Het hof heeft ook twijfels of de schuldeisers wel voldoende en juist zijn voorgelicht in de diverse uitgevoerde minnelijke trajecten. In een brief die [schuldhulporganisatie] in november 2017 (productie 2 bij het beroepschrift) namens [appellant] c.s. aan schuldeisers heeft gestuurd, wordt gesproken over een totale schuldenlast van € 27.942,36. In een brief die [advocatuur] Advocaten in juli 2019 namens [appellant] c.s. aan schuldeisers heeft gestuurd (productie 4 bij het beroep-schrift) wordt gesproken over een totale schuldenlast van € 32.486,20. Thans ligt er een overzicht als aangeleverd door mr. Çatak over het jaar 2020 (productie 5 bij het beroep-schrift), waarin staat dat de totale schuldenlast € 21.650,65 bedraagt. Zonder nadere uitleg ter zake deze forse fluctuaties in de totale schuldenlast binnen een beperkte periode – die ontbreekt – kunnen schuldeisers ook niet zonder meer vertrouwen dat de gegevens die hun in de afgelopen jaren zijn voorgehouden, juist zijn. Een juiste voorstelling van zaken is echter een essentiële voorwaarde voor een schuldeiser om af te zien van een groot deel van zijn oorspronkelijke vordering.

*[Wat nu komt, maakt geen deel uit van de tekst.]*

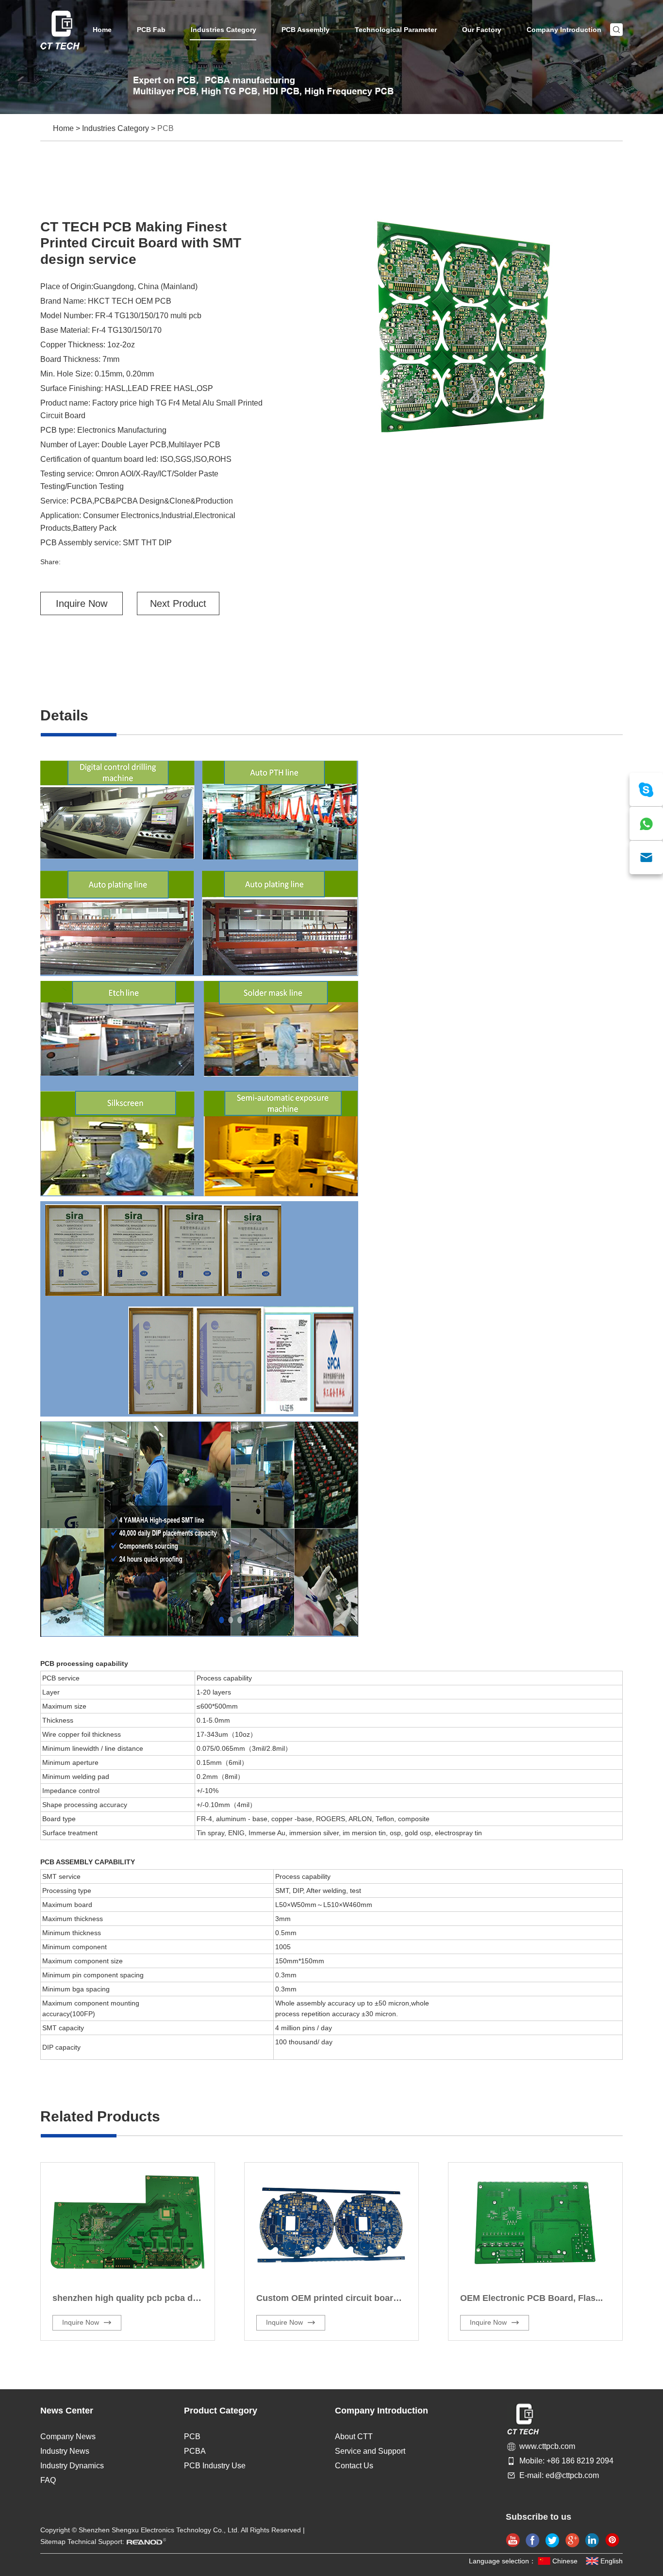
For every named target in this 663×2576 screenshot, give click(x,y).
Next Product (178, 603)
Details (64, 715)
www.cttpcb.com (547, 2446)
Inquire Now (81, 603)
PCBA (195, 2451)
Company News (68, 2436)
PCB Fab (151, 29)
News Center (66, 2410)
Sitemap (53, 2541)
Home (102, 29)
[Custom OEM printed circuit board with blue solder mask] (331, 2223)
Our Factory (481, 29)
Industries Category (223, 29)
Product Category (220, 2410)
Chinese (565, 2561)
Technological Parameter (396, 29)
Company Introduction (564, 29)
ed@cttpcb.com (572, 2475)
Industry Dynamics (72, 2466)
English (611, 2561)
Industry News (64, 2451)
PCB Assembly (306, 29)
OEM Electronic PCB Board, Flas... (531, 2298)
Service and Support (370, 2451)
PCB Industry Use (215, 2466)
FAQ (48, 2480)
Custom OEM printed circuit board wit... (338, 2298)
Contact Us (354, 2466)
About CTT (354, 2436)
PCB (165, 128)
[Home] (60, 30)
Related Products (100, 2116)
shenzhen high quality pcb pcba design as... (143, 2298)
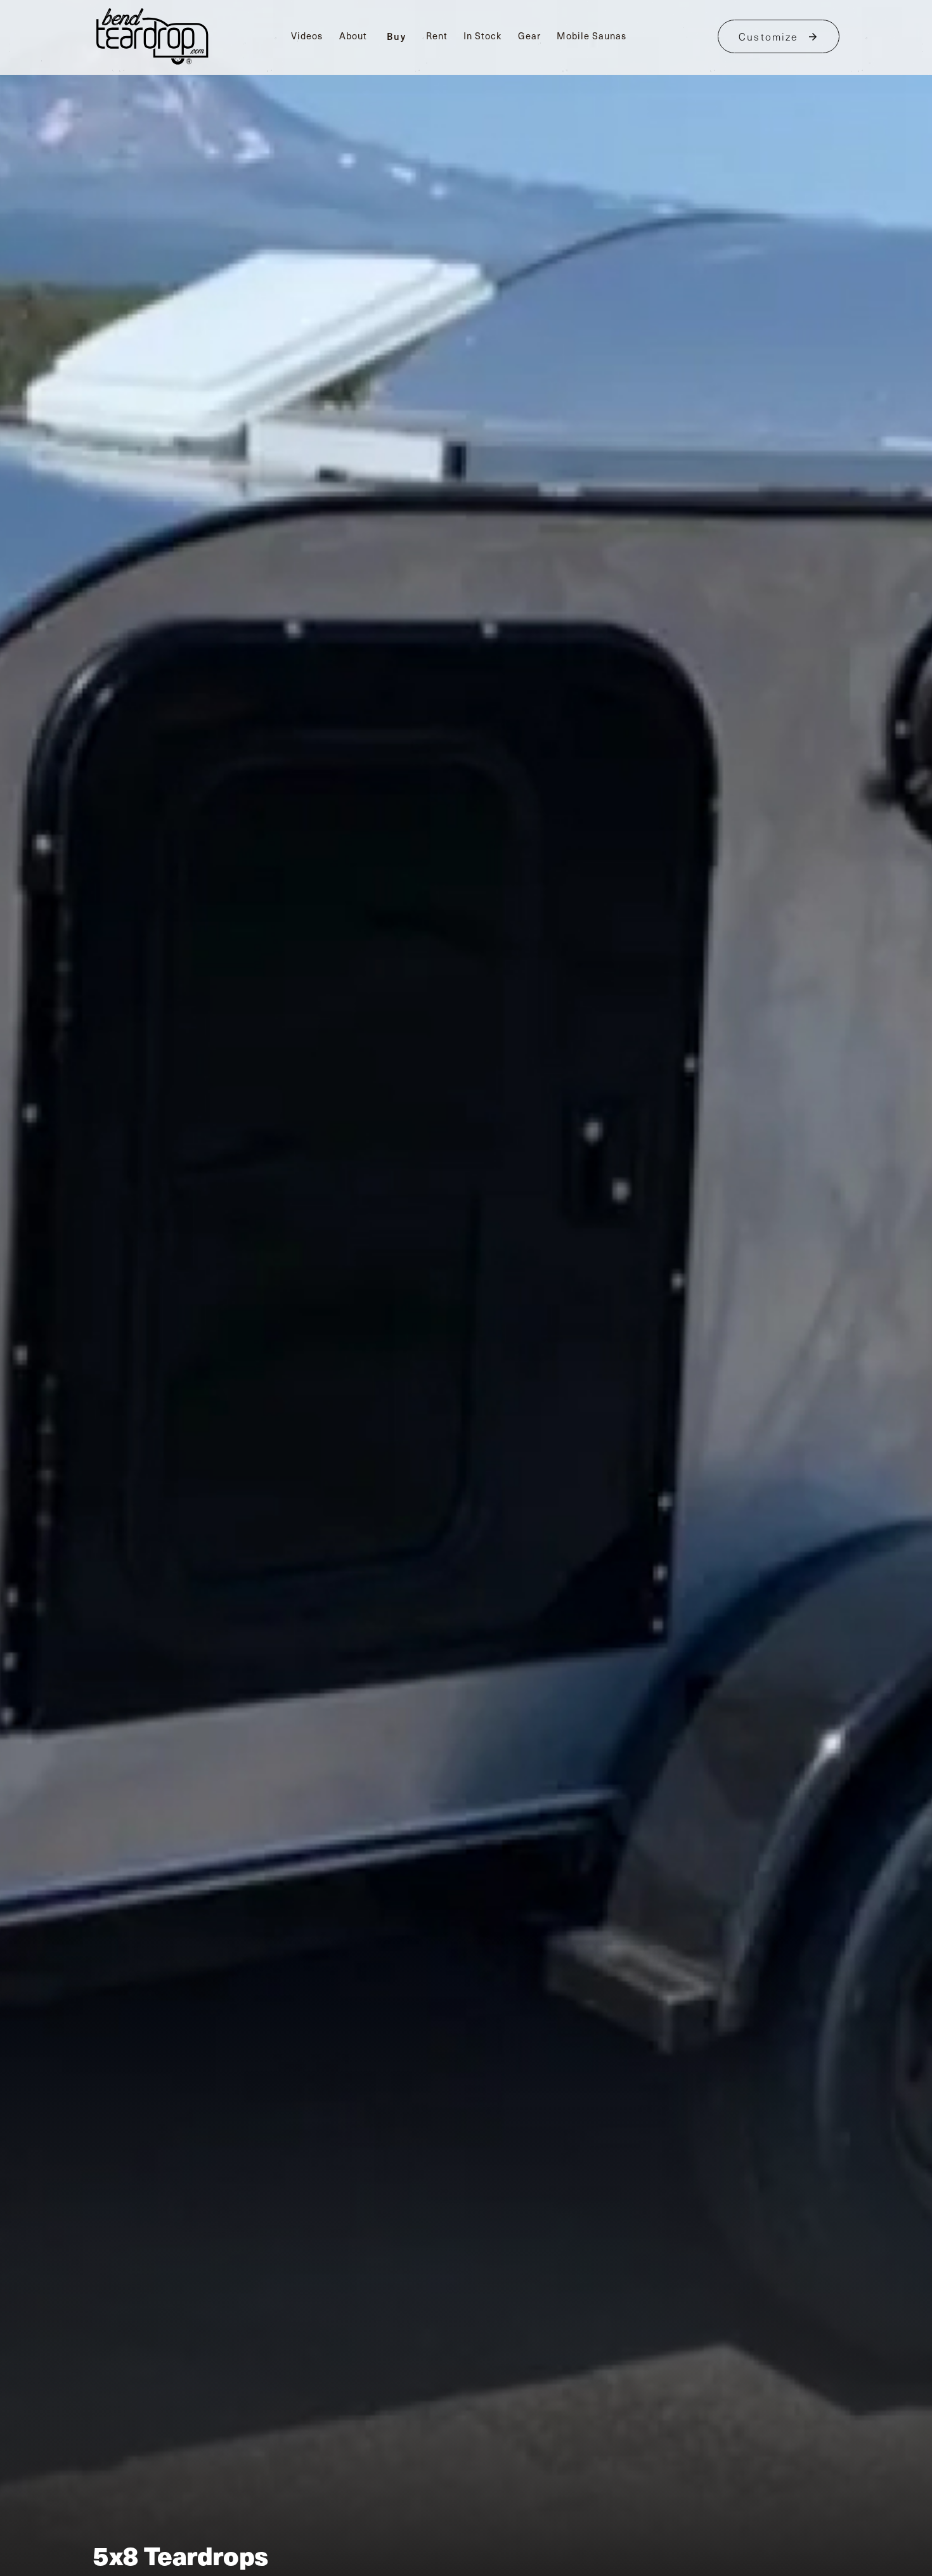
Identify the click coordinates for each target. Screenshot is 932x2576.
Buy (397, 36)
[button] (396, 36)
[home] (152, 36)
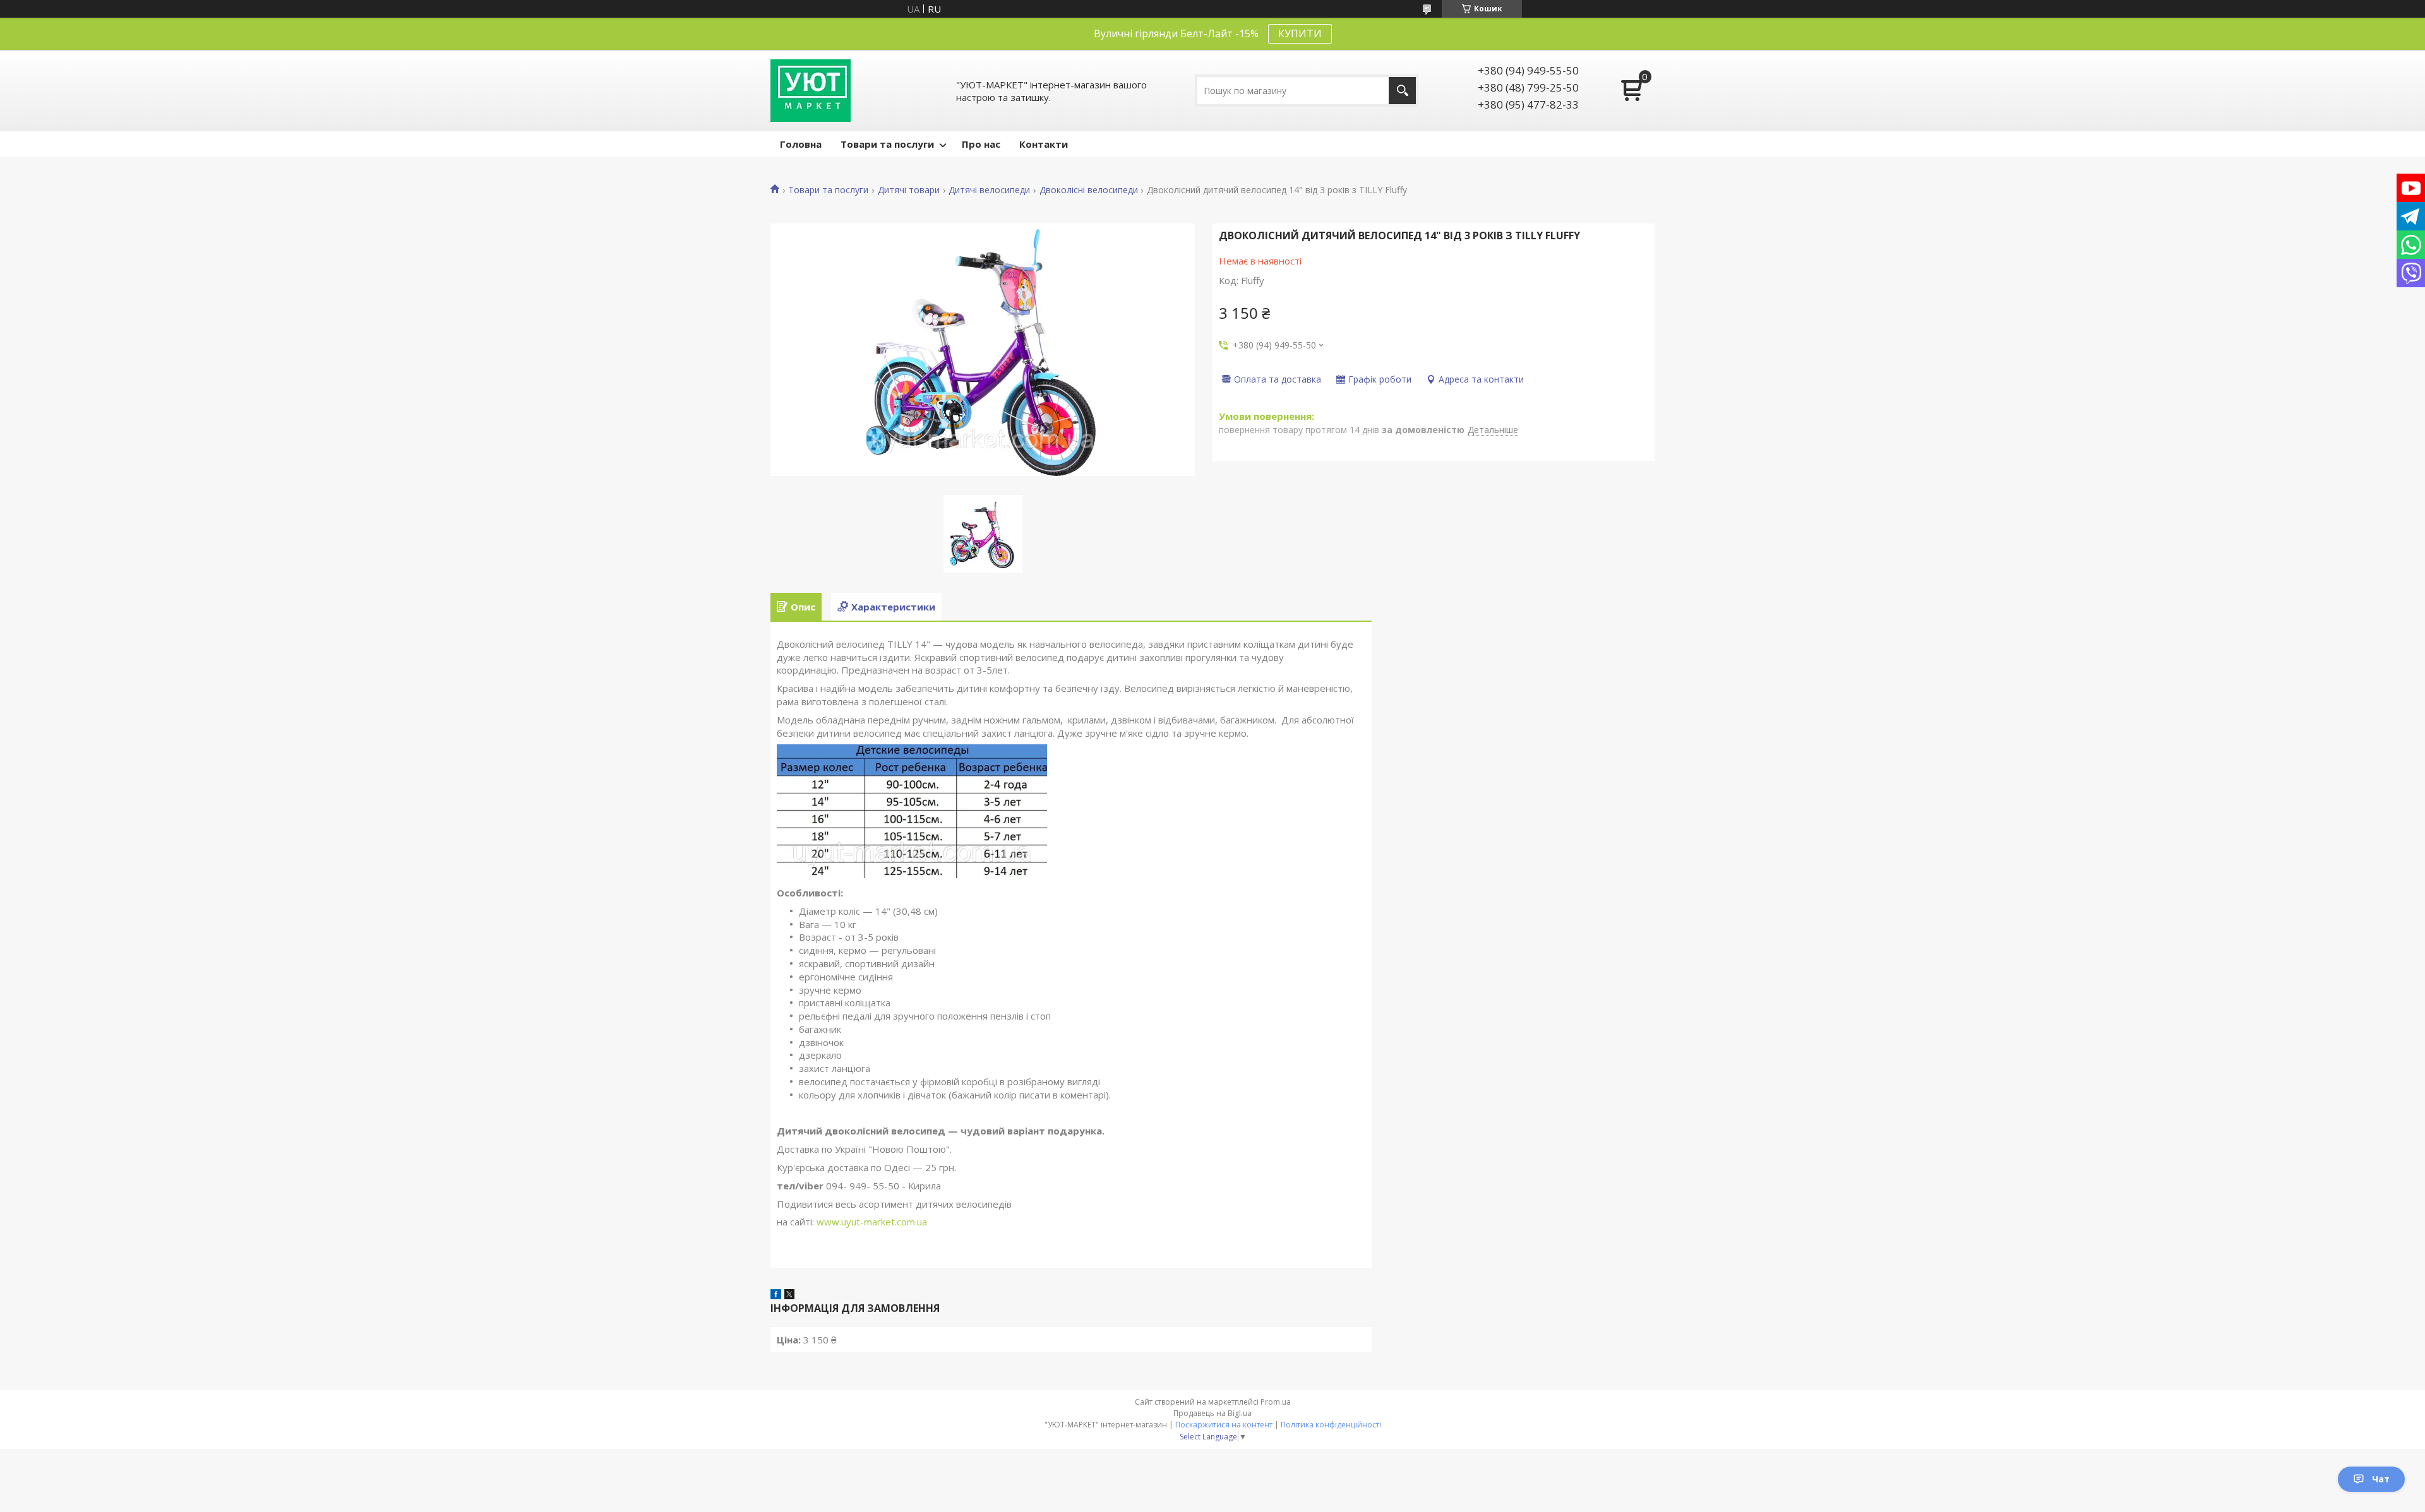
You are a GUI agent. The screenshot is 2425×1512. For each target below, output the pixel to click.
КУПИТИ (1300, 33)
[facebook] (775, 1295)
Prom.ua (1275, 1401)
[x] (789, 1295)
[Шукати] (1402, 90)
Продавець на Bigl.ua (1212, 1413)
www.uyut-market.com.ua (872, 1221)
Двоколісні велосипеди (1088, 190)
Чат (2381, 1479)
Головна (801, 144)
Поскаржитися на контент (1223, 1424)
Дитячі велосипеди (989, 190)
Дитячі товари (909, 190)
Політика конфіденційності (1331, 1424)
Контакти (1043, 144)
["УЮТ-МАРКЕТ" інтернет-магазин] (810, 90)
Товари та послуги (887, 144)
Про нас (981, 144)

Dit wordt ook onderstreept door [schuldseiser] , die in haar brief van 28 juli 2020 heeft ingestemd met de schuldregeling, maar wel op voorwaarde dat de toen namens [appellant] c.s. beschikbaar gestelde (financiële) gegevens correct zijn.
3.5.8.
Hoewel [appellant] c.s. zich moeite hebben getroost om in hoger beroep meer inzicht te geven in het ontstaan van de diverse minnelijke regelingen, neemt dit niet weg dat het nu gedane voorstel niet het uiterste is waartoe [appellant] c.s. financieel in staat moeten worden geacht, en het schikkingsvoorstel – vooral in combinatie met de eerder gedane voorstellen – niet voldoende goed en betrouwbaar is gedocumenteerd. Naar het oordeel van het hof heeft ABN AMRO daarom als de grootste schuldeiser met (thans) 38% van de totale schuldenlast, dus terecht mogen weigeren om met dit (laatste) voorstel in te stemmen.
3.6.
Het vonnis waarvan beroep zal dan ook worden bekrachtigd.
3.7.
Het hof ziet mede gelet op de aard van deze procedure geen aanleiding voor een proceskostenveroordeling.

4.De uitspraak

Het hof:
bekrachtigt het vonnis waarvan beroep.
Dit arrest is gewezen door mrs. R.R.M. de Moor en A.P. Zweers-van Vollenhoven en T. van Malssen en in het openbaar uitgesproken op 29 oktober 2020.